In queste settimane, con appuntamento fisso il lunedì, dal 12 gennaio, va in onda in prima serata su Rai1 la fiction La Preside, basata sulla storia vera della dirigente scolastica di Caivano Eugenia Carfora, interpretata da Luisa Ranieri.
Il critico televisivo Aldo Grasso, su Il Corriere della Sera, ha fatto un commento sulla serie tv estendendo il discorso anche al mondo della scuola. “Era giusto fare una serie su questo caso qua, però ci dice molto anche sulla realtà attuale, cioè che cosa è diventata la scuola. Dobbiamo delegare a una Preside, alla volontà di una persona, diciamo pure al suo senso missionario, la riqualificazione di una scuola, il fatto di rimotivare dei ragazzi che altrimenti sarebbero perduti oppure è compito di altri?”.
“Ho quasi il sospetto che ormai un domani diventino tutti soggetti televisivi perché lo Stato è incapace di risolvere questi problemi perché non ci sono forze sufficienti per affrontarli, perché non ci sono forze, mezzi sufficienti. La scuola era un elemento fondativo importante, ora è una sorta di area di parcheggio”, ha concluso amaramente.
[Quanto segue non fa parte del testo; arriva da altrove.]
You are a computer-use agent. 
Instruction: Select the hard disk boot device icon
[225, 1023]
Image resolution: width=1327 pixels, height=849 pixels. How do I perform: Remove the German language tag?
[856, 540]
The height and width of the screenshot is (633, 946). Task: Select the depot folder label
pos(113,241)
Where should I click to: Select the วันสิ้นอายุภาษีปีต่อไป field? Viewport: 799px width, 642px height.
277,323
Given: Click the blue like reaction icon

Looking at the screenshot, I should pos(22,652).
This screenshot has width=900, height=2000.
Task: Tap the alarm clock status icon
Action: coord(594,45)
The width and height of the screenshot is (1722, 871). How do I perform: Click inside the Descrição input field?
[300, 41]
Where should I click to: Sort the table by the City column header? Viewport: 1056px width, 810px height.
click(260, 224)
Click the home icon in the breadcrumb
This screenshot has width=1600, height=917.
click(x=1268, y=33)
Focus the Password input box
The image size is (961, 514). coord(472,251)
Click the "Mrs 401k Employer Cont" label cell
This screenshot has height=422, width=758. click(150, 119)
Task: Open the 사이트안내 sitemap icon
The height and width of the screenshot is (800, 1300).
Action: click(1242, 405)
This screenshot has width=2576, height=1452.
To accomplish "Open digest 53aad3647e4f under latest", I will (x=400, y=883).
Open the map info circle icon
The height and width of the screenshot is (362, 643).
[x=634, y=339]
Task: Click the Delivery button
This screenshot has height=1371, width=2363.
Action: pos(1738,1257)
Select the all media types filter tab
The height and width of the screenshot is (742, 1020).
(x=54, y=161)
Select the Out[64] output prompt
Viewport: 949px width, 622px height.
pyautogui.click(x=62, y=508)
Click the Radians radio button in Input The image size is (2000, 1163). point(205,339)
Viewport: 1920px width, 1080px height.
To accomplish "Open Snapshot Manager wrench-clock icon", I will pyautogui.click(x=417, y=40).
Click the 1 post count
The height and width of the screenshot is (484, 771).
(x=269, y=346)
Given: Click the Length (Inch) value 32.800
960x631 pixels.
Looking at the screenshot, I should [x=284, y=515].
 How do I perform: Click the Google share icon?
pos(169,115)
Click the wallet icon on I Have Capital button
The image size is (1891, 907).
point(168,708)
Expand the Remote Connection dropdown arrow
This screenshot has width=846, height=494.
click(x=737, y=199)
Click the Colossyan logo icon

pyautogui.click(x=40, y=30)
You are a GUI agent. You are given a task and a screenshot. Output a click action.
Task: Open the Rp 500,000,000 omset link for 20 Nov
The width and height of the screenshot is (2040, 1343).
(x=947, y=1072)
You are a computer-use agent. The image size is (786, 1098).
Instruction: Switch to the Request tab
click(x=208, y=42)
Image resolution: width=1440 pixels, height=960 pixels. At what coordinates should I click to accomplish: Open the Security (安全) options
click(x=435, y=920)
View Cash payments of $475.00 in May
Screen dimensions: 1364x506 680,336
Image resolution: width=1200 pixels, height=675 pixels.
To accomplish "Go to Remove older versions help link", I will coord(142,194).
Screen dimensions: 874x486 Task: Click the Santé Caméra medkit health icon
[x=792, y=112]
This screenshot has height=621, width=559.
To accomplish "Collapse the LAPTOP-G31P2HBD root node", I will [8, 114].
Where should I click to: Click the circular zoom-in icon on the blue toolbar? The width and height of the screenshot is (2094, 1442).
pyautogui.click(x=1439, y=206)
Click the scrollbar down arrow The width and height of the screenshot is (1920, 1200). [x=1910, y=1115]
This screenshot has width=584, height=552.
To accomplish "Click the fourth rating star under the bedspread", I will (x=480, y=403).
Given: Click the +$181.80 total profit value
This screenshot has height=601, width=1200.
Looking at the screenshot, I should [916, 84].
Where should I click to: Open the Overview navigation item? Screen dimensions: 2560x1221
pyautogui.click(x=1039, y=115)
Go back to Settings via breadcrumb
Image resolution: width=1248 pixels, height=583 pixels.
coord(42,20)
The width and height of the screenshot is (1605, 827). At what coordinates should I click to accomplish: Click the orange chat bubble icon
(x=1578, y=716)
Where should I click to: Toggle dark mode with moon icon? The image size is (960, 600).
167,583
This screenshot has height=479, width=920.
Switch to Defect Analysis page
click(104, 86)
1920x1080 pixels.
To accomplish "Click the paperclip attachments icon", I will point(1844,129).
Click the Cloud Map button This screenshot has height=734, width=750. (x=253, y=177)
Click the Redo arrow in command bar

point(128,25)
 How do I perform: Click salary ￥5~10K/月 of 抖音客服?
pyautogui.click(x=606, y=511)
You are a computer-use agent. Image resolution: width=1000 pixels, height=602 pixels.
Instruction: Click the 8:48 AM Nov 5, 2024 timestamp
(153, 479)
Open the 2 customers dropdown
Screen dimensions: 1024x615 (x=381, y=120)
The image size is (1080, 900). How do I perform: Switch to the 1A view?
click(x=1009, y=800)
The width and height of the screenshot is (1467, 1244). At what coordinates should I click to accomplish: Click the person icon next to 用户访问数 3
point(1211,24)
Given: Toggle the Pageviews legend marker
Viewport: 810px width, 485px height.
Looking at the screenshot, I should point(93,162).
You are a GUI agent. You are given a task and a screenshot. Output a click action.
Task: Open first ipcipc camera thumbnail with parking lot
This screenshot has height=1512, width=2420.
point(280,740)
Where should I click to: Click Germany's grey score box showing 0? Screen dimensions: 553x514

La serie tv è stata presentata a ottobre in anteprima al Festival del Cinema di Roma. La protagonista Ranieri ha discusso con la stampa in merito al mondo della scuola, dicendo la sua su alcune questioni. “Ci sono tantissime Eugenia Carfora, altrimenti questo Paese non andrebbe avanti. Tantissimi dirigenti scolastici e professori che, nonostante siano sottopagati, danno il massimo che possono dare perché fanno il loro mestiere per bene e con passione. E questo mi commuove tantissimo. Poi ce ne sono altri che lo sono meno, ma non li biasimo perché non sono visti dalle istituzioni e da tutti i governi. Tutti dovrebbero investire sulla scuola perché crei cittadini del futuro, crei delle persone consapevoli: istruzione vuol dire sviluppo di un Paese”, queste le sue parole ad Adnkronos.
Per l’attrice “chiedere ‘come stai oggi?’ Oppure dire a un giovane ‘per qualsiasi cosa chiamami’ conta più di una lezione di matematica o di italiano. Perché in questa società e nella loro solitudine in cui i ragazzi sono un po’ persi tra l’apparire e il non sapere le loro potenzialità, la scuola, la famiglia e i punti di riferimento sono fondamentali”.
“C’è sempre stato un gap tra giovani e adulti. La generazione dei miei figli rispetto alla mia ha un altro tipo di linguaggio perché è cambiata la società. Loro si ritrovano in un contesto molto più violento e competitivo e molto meno empatico”, ha aggiunto.